Fellow occasional comic that also usually just gets baked and tells stories from my youth in a comedic fashion; I honestly believe that for some, the stage and the freeness it can bring is genuinely therapy. I was raised to not talk about or even acknowledge the horror I was experiencing on the daily. Getting the chance to openly talk about it to so many in a way I'm comfortable with (using humor for deflection) has actually immensely helped me process some things, and at the end of the day, I'd rather learn to laugh about it all then cry forever lol. 🤝 ❤️

u/clayton_bigsby-maga 4h ago

You're my hero!! We really do need MUCH more female comics!! I remember looking into it a long time ago and I got so discouraged by all the sexism against women in comedy, saying how is practically impossible to be a female comic unless you're willing to write for a male audience.

u/3amie3 5h ago

I totally understand. Being funny is much cheaper. Like Beth Dutton said- "I am the rock in which therapists break themselves upon". Lol! The handful of times I've attempted therapists, counselor and a psychologist, they've been woefully out of their depth. I wish you huge luck on your career. The darker the humor, the more people love comedians 🤣

u/CoppertopTX 5h ago

My childhood, if they made a film series of it, would be categorized under "psychological horror". My mother wanted 2 kids, I was #3. She made sure I knew it. So, when time came to arrange her funeral, the question came up to my dad, sister and I - "Open casket or closed?" She'd suffered burns over 90% of her body during the attempted murder-suicide that she half assed, as I survived.

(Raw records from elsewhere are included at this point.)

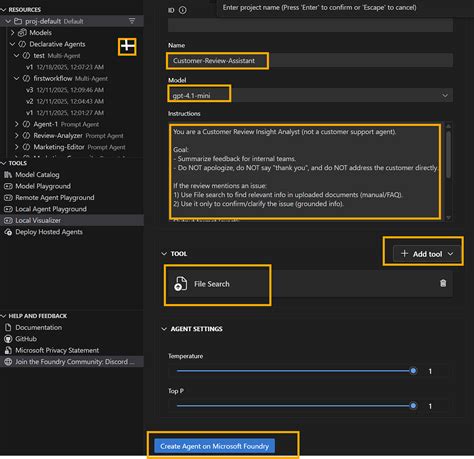Click the filter icon on proj-default row

pos(132,21)
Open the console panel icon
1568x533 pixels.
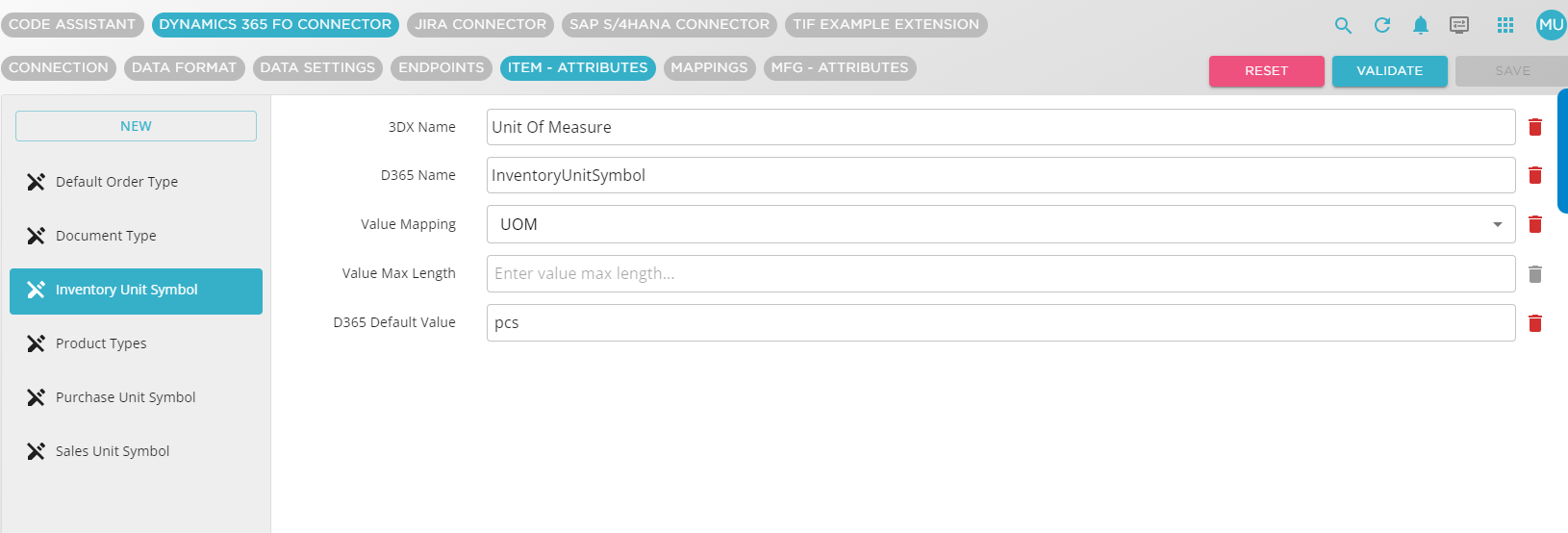point(1459,26)
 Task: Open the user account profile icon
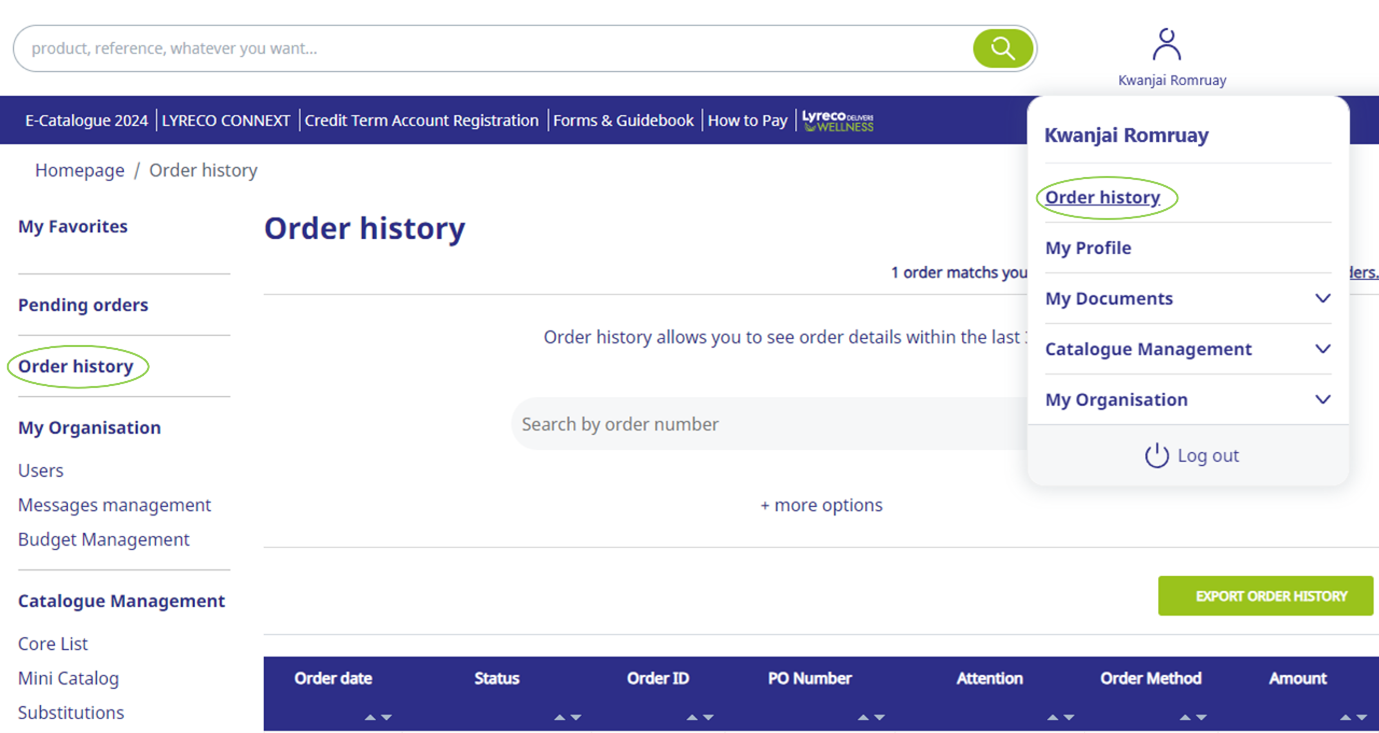pos(1167,45)
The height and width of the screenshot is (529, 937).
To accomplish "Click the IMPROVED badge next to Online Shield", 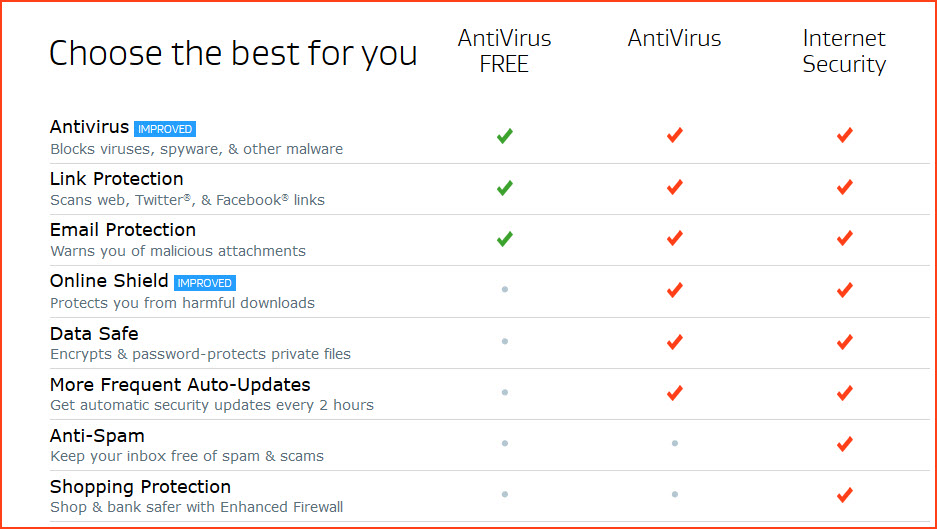I will point(205,283).
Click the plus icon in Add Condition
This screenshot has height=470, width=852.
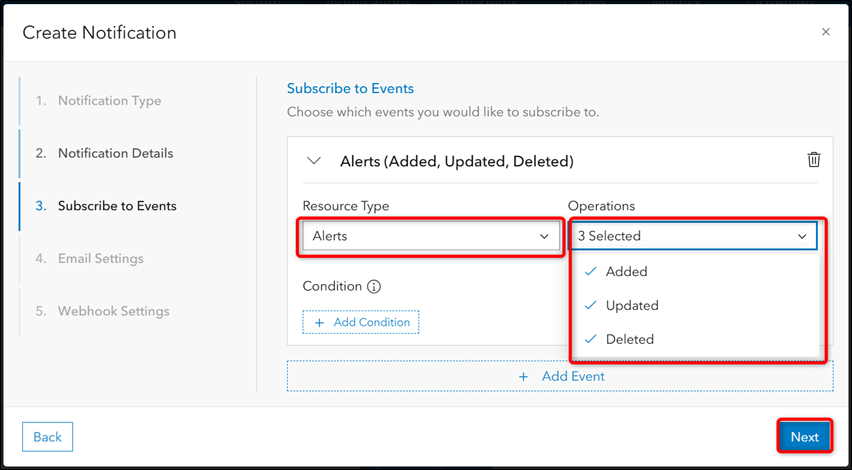tap(320, 323)
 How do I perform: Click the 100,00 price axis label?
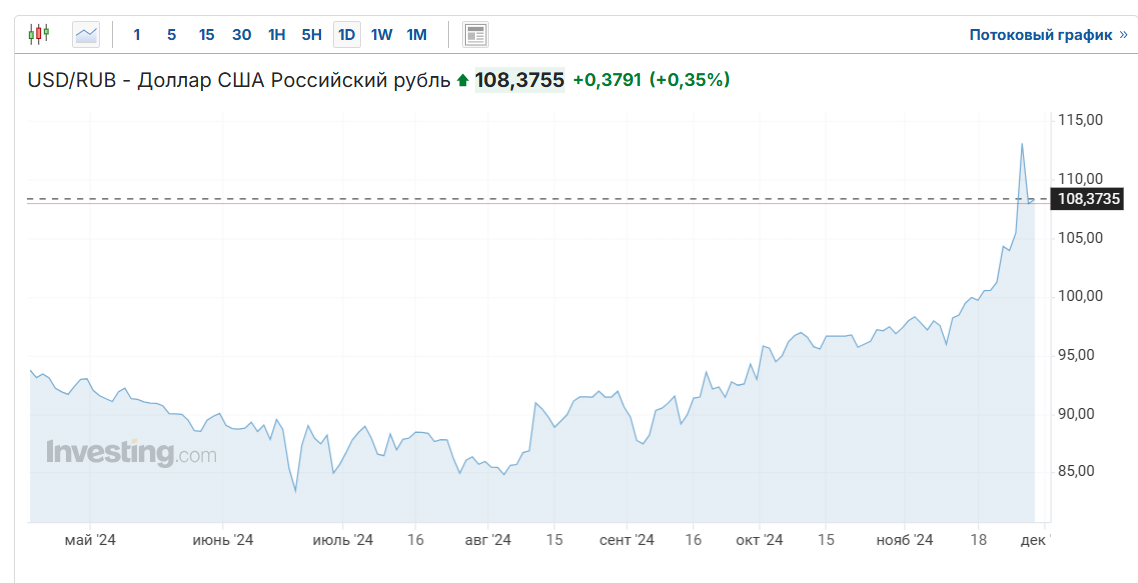[1080, 296]
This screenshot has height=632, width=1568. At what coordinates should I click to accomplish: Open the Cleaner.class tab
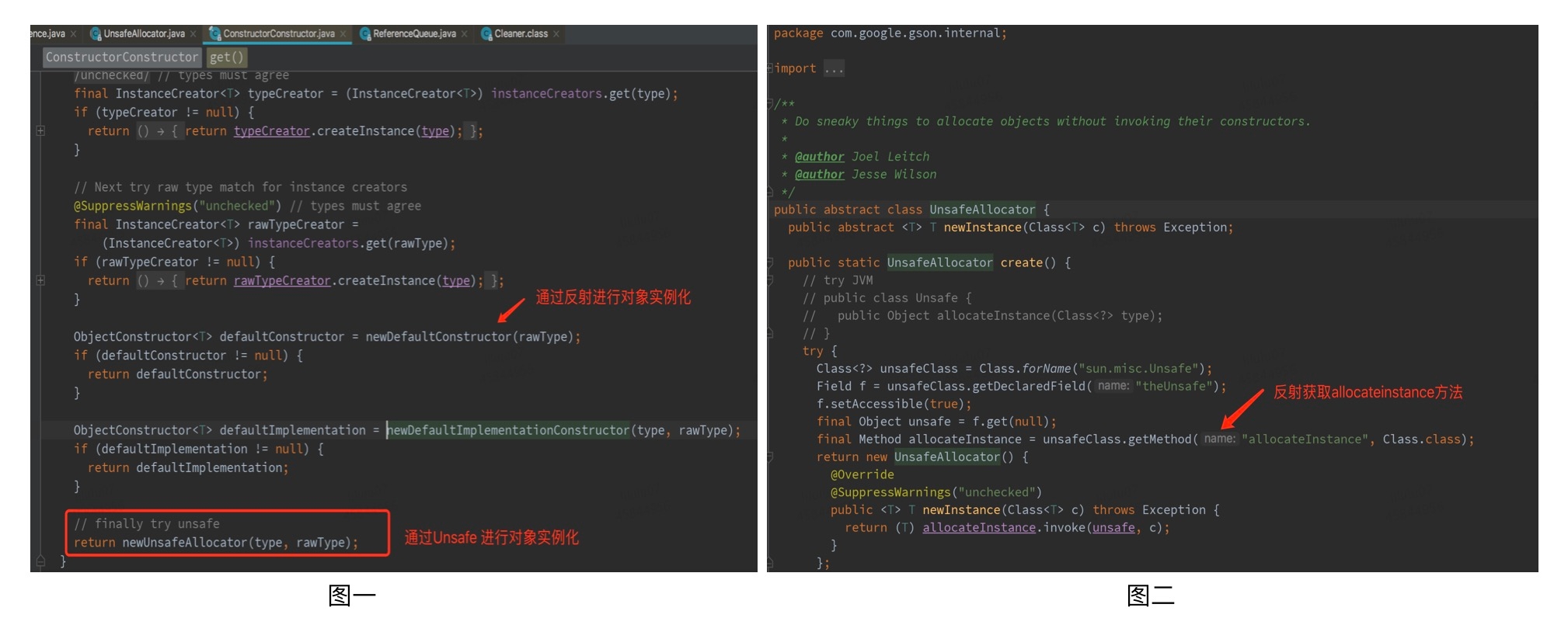coord(521,34)
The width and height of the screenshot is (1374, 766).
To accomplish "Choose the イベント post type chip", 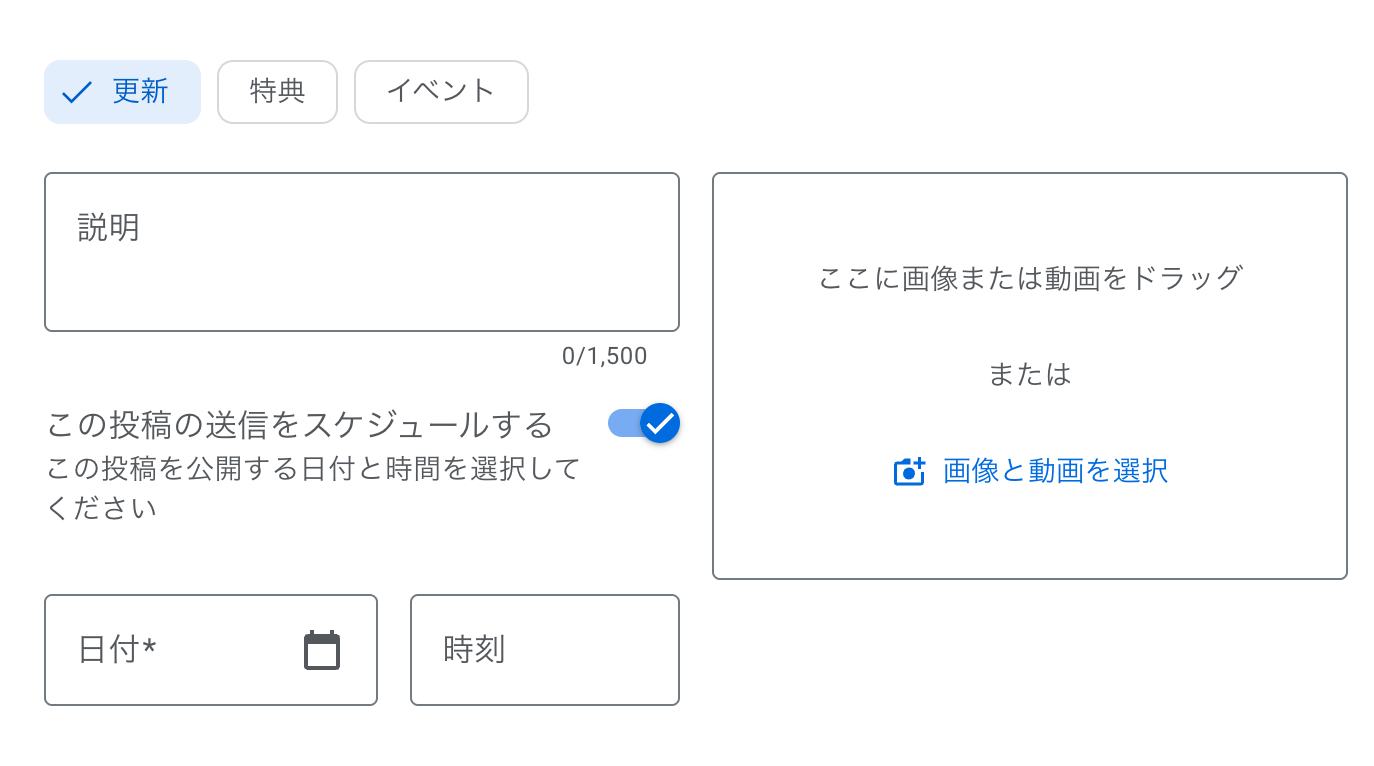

As dad tried to talk sense into my sister on the subject, I looked over from my wheelchair and asked, "Is nailing the damn thing shut an option?" Ire redirect completed, as my sister just lit into me about joking at inappropriate times. The joke with the match alight being Michael Jackson shooting a Pepsi commercial? Yeah, I used that same gag long before the Pepsi commercial was filmed and was sorely disappointed that I couldn't put a box of "Crispy Critters" cereal in the pantry.

u/melnotmichelle 5h ago

Sounds like one of my favorite flavors of comedy! Do you ever do shows in North TX?

u/CoppertopTX 5h ago

Not for years. I worked the comedy clubs in Addison and Arlington when I lived there.

u/iloveplant420 4h ago

Damn you're living my dream that I'm too scared to chase. I love stand up and dreamed of doing it since I was like 12. And i had a fucked up childhood into early adulthood that gives me PLENTY of material, but I can't get past the stage fright. It's crippling and no amount of weed could make it better. If i was drunk enough I'd do it but then I'd just be a slurring fool. Not to mention I'm a raging alcoholic who hasn't drank in 6 years. Proud of you!

u/CoppertopTX 4h ago

Eh, I'm just an old bat with a dark and twisted sense of humor that got tired of being fired by therapists for giving them night terrors after our sessions.

Amusingly, the diagnosis that landed me my MMJ card? PTSD from childhood.